## Data in this exercise

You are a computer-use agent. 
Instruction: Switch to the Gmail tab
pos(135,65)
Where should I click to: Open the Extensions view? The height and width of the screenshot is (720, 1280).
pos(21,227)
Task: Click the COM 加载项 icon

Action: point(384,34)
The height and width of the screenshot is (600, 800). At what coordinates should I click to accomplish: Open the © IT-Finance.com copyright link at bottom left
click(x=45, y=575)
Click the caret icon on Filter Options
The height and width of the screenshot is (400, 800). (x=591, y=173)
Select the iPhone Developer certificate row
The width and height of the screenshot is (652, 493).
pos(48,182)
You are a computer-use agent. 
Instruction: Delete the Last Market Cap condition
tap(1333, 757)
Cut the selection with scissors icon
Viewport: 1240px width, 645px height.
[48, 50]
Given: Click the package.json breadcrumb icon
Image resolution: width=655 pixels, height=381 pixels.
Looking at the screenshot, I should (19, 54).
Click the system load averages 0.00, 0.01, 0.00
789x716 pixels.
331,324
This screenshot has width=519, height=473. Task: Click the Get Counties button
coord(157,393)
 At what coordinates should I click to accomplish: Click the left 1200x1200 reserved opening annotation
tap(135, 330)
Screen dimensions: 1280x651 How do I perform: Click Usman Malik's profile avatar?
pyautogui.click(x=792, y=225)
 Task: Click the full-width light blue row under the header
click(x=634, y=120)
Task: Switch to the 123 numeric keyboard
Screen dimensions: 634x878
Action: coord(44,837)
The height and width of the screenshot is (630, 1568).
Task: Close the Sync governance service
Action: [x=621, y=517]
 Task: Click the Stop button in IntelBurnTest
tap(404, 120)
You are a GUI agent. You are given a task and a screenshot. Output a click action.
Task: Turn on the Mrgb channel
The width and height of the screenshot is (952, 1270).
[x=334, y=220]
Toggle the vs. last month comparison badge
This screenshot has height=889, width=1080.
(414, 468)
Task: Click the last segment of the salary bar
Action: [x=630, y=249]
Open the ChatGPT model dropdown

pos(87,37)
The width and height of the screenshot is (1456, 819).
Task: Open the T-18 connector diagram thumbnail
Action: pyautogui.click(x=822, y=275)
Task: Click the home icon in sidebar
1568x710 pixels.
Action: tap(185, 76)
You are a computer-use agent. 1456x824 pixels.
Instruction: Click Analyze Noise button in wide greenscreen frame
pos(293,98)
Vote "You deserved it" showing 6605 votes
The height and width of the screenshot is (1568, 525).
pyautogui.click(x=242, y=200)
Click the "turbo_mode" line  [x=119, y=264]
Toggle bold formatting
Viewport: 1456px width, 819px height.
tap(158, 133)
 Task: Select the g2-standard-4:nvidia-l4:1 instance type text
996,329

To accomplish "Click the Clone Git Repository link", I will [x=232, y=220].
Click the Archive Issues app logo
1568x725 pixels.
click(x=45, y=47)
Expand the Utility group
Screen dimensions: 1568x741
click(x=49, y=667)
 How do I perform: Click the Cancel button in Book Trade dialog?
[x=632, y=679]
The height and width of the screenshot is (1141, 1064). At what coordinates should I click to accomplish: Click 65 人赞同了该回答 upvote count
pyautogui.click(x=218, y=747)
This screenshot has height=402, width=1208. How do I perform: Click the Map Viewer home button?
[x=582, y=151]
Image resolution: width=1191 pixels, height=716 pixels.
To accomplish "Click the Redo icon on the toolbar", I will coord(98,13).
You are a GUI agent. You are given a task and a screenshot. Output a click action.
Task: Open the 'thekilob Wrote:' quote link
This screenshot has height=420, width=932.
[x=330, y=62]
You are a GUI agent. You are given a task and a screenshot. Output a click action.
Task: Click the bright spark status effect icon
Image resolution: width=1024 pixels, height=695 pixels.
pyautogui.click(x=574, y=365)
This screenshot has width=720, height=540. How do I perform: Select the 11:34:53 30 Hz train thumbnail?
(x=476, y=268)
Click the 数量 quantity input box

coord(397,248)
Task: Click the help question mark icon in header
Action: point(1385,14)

## Work to do
Please repeat all of the entries above verbatim, leaving every character unchanged.

## Solution to this exercise
You are a computer-use agent. 
Instruction: Switch to the Gmail tab
pos(135,65)
Where should I click to: Open the Extensions view? The height and width of the screenshot is (720, 1280).
pos(21,227)
Task: Click the COM 加载项 icon

Action: point(384,34)
The height and width of the screenshot is (600, 800). At what coordinates should I click to accomplish: Open the © IT-Finance.com copyright link at bottom left
click(x=45, y=575)
Click the caret icon on Filter Options
The height and width of the screenshot is (400, 800). (x=591, y=173)
Select the iPhone Developer certificate row
The width and height of the screenshot is (652, 493).
pos(48,182)
You are a computer-use agent. 
Instruction: Delete the Last Market Cap condition
tap(1333, 757)
Cut the selection with scissors icon
Viewport: 1240px width, 645px height.
[48, 50]
Given: Click the package.json breadcrumb icon
Image resolution: width=655 pixels, height=381 pixels.
Looking at the screenshot, I should (19, 54).
Click the system load averages 0.00, 0.01, 0.00
789x716 pixels.
331,324
This screenshot has width=519, height=473. Task: Click the Get Counties button
coord(157,393)
 At what coordinates should I click to accomplish: Click the left 1200x1200 reserved opening annotation
tap(135, 330)
Screen dimensions: 1280x651 How do I perform: Click Usman Malik's profile avatar?
pyautogui.click(x=792, y=225)
 Task: Click the full-width light blue row under the header
click(x=634, y=120)
Task: Switch to the 123 numeric keyboard
Screen dimensions: 634x878
Action: coord(44,837)
The height and width of the screenshot is (630, 1568).
Task: Close the Sync governance service
Action: [x=621, y=517]
 Task: Click the Stop button in IntelBurnTest
tap(404, 120)
You are a GUI agent. You are given a task and a screenshot. Output a click action.
Task: Turn on the Mrgb channel
The width and height of the screenshot is (952, 1270).
[x=334, y=220]
Toggle the vs. last month comparison badge
This screenshot has height=889, width=1080.
(414, 468)
Task: Click the last segment of the salary bar
Action: [x=630, y=249]
Open the ChatGPT model dropdown

pos(87,37)
The width and height of the screenshot is (1456, 819).
Task: Open the T-18 connector diagram thumbnail
Action: pyautogui.click(x=822, y=275)
Task: Click the home icon in sidebar
1568x710 pixels.
Action: tap(185, 76)
You are a computer-use agent. 1456x824 pixels.
Instruction: Click Analyze Noise button in wide greenscreen frame
pos(293,98)
Vote "You deserved it" showing 6605 votes
The height and width of the screenshot is (1568, 525).
pyautogui.click(x=242, y=200)
Click the "turbo_mode" line  [x=119, y=264]
Toggle bold formatting
Viewport: 1456px width, 819px height.
tap(158, 133)
 Task: Select the g2-standard-4:nvidia-l4:1 instance type text
996,329

To accomplish "Click the Clone Git Repository link", I will [x=232, y=220].
Click the Archive Issues app logo
1568x725 pixels.
click(x=45, y=47)
Expand the Utility group
Screen dimensions: 1568x741
click(x=49, y=667)
 How do I perform: Click the Cancel button in Book Trade dialog?
[x=632, y=679]
The height and width of the screenshot is (1141, 1064). At what coordinates should I click to accomplish: Click 65 人赞同了该回答 upvote count
pyautogui.click(x=218, y=747)
This screenshot has height=402, width=1208. How do I perform: Click the Map Viewer home button?
[x=582, y=151]
Image resolution: width=1191 pixels, height=716 pixels.
To accomplish "Click the Redo icon on the toolbar", I will coord(98,13).
You are a GUI agent. You are given a task and a screenshot. Output a click action.
Task: Open the 'thekilob Wrote:' quote link
This screenshot has height=420, width=932.
[x=330, y=62]
You are a GUI agent. You are given a task and a screenshot. Output a click action.
Task: Click the bright spark status effect icon
Image resolution: width=1024 pixels, height=695 pixels.
pyautogui.click(x=574, y=365)
This screenshot has width=720, height=540. How do I perform: Select the 11:34:53 30 Hz train thumbnail?
(x=476, y=268)
Click the 数量 quantity input box

coord(397,248)
Task: Click the help question mark icon in header
Action: point(1385,14)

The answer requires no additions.